[EXCERPT start]
Updating prior with posterior while using minibatches

Hi,

I am trying to use minibatches for samplers like NUTS. Since pymc3 sample does not support minibatch. I referred Feeding Posterior back in as Prior (updating a model) .

But in my case priors are Dirichlet and categorical:

My model is as follows:

def mix_Bern_fn(data, i, prior = None):
    with bern_model:
        pi = pm.Dirichlet('pi_%d'%(i), a = prior['pi'], shape = K)
        print(pi)
        dri = pm.Dirichlet('dri_%d'%(i), a = prior['dri'], shape = (K, B))
        category_U = pm.Categorical('category_%d'%(i), p = pi, shape = data.shape[0])
        print(category_U.tag.test_value)
        vector_U = pm.Bernoulli('vec_u_%d'%(i), p = dri[category_U], observed = data)  
        
    return bern_model 

if __name__ == '__main__':
    with bern_model:
        pi_init = pm.Dirichlet('pi__x_', a = np.ones(K), shape = K)
        dri_init = pm.Dirichlet('dri__x_', a = np.ones((K, B)), shape = (K, B))
    prior = {'pi': pi_init, 'dri': dri_init} # initial prior
    batcherator = iter_minibatches(chunksize=100)
[EXCERPT end]
[DATA EXCERPT start]
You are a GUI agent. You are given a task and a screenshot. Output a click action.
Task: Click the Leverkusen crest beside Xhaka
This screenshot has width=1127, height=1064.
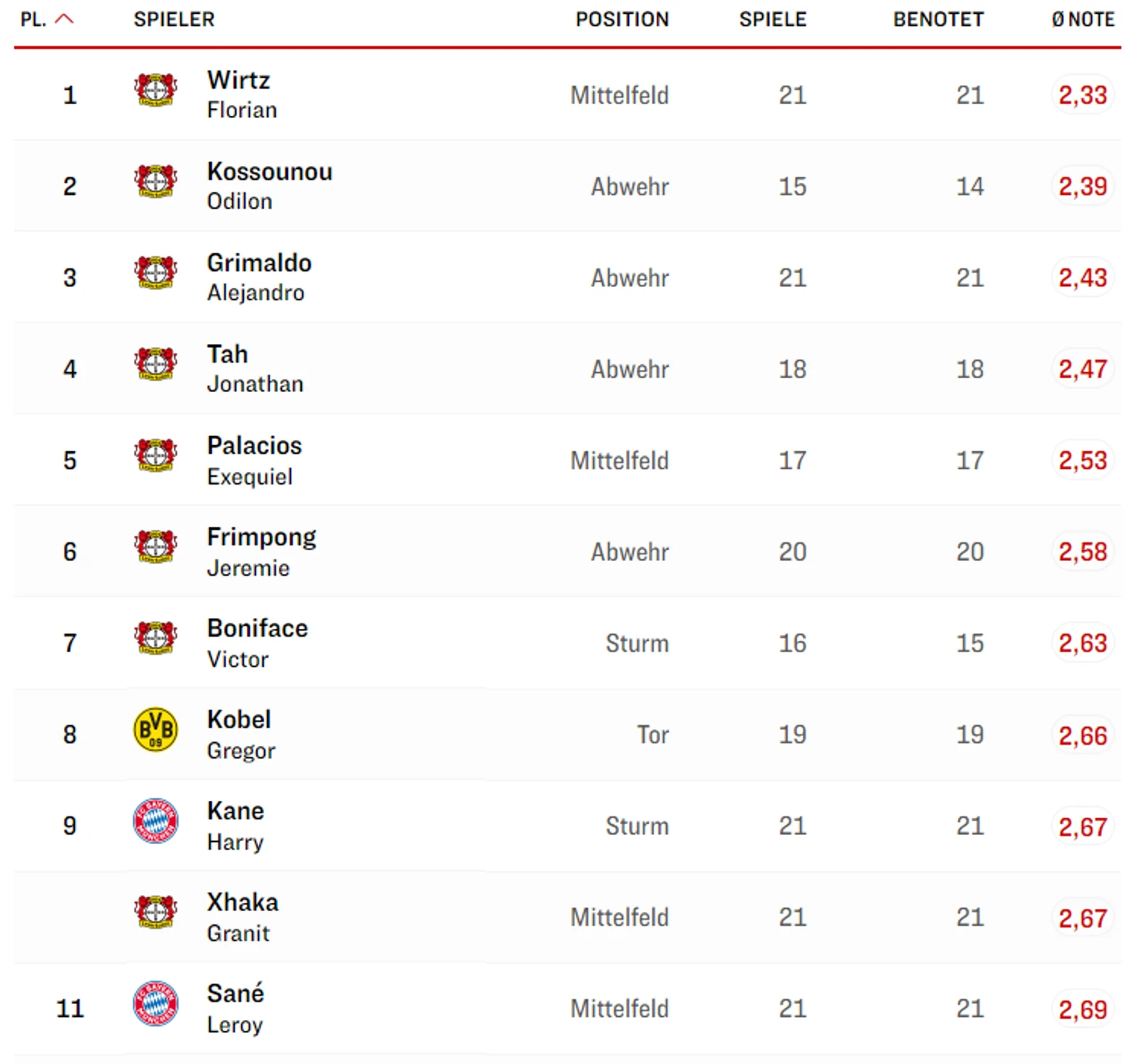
[DATA EXCERPT end]
■ GIVEN INSTRUCTION 1: In the forum post about updating priors with minibatches, what chunk size is passed to iter_minibatches?
■ GIVEN INSTRUCTION 2: Write what comes next in the forum post about updating priors with minibatches in pymc3, starting right after its last line of code.

■ FINAL RESULT 1: 100

■ FINAL RESULT 2:
    i = 0
    for X_chunk in batcherator:
        #minibatch_x = pm.Minibatch(observed, batch_size=100)
        print(X_chunk.shape)
        bern_minibatch = mix_Bern_fn(X_chunk, i, prior)
        posterior = train_model(bern_minibatch,i)
        prior = posterior
        print(i, ':', prior)
        i+= 1

    def train_model(bern_minibatch,i):
    with bern_minibatch:
        tr = pm.sample(100, tune = 80, chains = 1)
    
    return {
        #result.mean.eval()[0],
        'pi' :  tr['pi_%d' %(i)].mean(axis = 0),
        'dri':  tr['dri_%d' %(i)].mean(axis = 0)
    }

Here I used

pi_%d, dri_%d

because I am running a loop for each batch. Problem with this is that when I sample for each batch the number of RV’s goes on increasing because all of them are with the same model context. If the dataset is huge like in my case there will be a lot of batches which means a lot of RV’s so sampling would be lot harder I guess.

Can anyone please suggest how can I tackle this problem?

I tried this model with ADVI using minibatches for my huge dataset but it never really sampled. So thought of this approach.

Help much appreciated.

Thanks in advance.